Presse romande : on touche le fond

Des deux choses l'une :

1.       La presse romande a complètement perdu la tête

2.       Elle se fait payer pour nous sortir autant de sottises en si peu de temps

Quoi qu'il en soit, ces soi-disant journalistes devront un jour en payer le prix. Chaque jour qui passe réduit  encore plus la confiance qu'en ont les gens. Ils savent déjà que personne ne croit plus à leurs histoires.

Entre mardi et jeudi, la totalité de la presse romande, je dis bien la totalité : Le Temps (devenu en très peu de « temps » un tabloïd), le Matin, la Tribune de Genève, n'avaient plus de sujets à traiter sauf, de nouveau, cet opposant syrien qui se serait vu mettre du papier dans le pot d'échappement par un agent des services secrets syriens. Lequel agent serait arrivé dans les valises de l'équipe de diplomates venus à Genève pour la dernière session du Conseil des droits de l'Homme. Le Matin a même réussi l'exploit de photographier l'agent secret en question.
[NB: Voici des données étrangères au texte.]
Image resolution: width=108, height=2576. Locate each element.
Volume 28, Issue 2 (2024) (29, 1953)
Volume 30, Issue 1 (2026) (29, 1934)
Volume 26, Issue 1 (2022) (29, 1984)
On touche vraiment le fond. Ce n'est plus la honte qui doit vous habiter mais plutôt le dégoût.

Alors que ces journalistes ne se préoccupaient déjà que très peu du contenu et de la véracité de ce qu'ils publient, ils se font maintenant berner par un déséquilibré agité (qui se trouve aussi être un islamiste élève de l'ancien Imam de la Mosquée de Genève).

Je vous demande très sérieusement et très sincèrement et de me dire si je me trompe :

1.       Les agents secrets syriens, arrivent, comme ça, à Genève avec pour mission de traquer cet opposant dont pratiquement personne ne connaît l'existence réelle. La Tribune de Genève elle-même écrivait qu'il n'arrivait à réunir guère plus que 15 personnes lors de ses manifestations. L'agent, que cet opposant, ainsi que les journalistes, connaissent et photographient, se ballade tranquillement, sabote la voiture de l'opposant et rentre tout aussi tranquillement, sans que personne ne s'en préoccupe : ni la police, ni les services secrets suisse, ni personne d'autre.

2.       Plus grave, beaucoup plus. Les journalistes, ayant perdu tout sens du professionnalisme, répètent « bêtement », il n'y a pas d'autres manières de le dire, mot pour mot ce que ce mégalo leur raconte, entre autre la soi-disant nomination d'une Consule de Syrie à Genève, laquelle serait alliée à l'aile dure du régime ! Le journaliste en question, Tribune de Genève, n'a même pas pris la peine de vérifier de qui il s'agissait. A lui, ainsi qu'à tous les autres professionnels du journalisme, je dis : la Consule en question était déjà en poste de...2000 à 2005. Que, selon les usages diplomatiques, elle est repartie vers une autre mission jusqu'en 2008 pour revenir encore une fois à Genève en...2008. Elle est donc, Monsieur le professionnel de la propagande, ici depuis trois ans, et 8 ans en tout en incluant sa première nomination.

La Consule, qui vient, selon le super journaliste, d'arriver, est là depuis plus de 8 ans. Quelle professionnalisme.

Je vous lance, ainsi à qui le veut, un défi : répondez- moi si vous le pouvez.

Soyez un homme et répondez-moi. Ne vous cachez pas derrière les papiers recyclés de votre journal.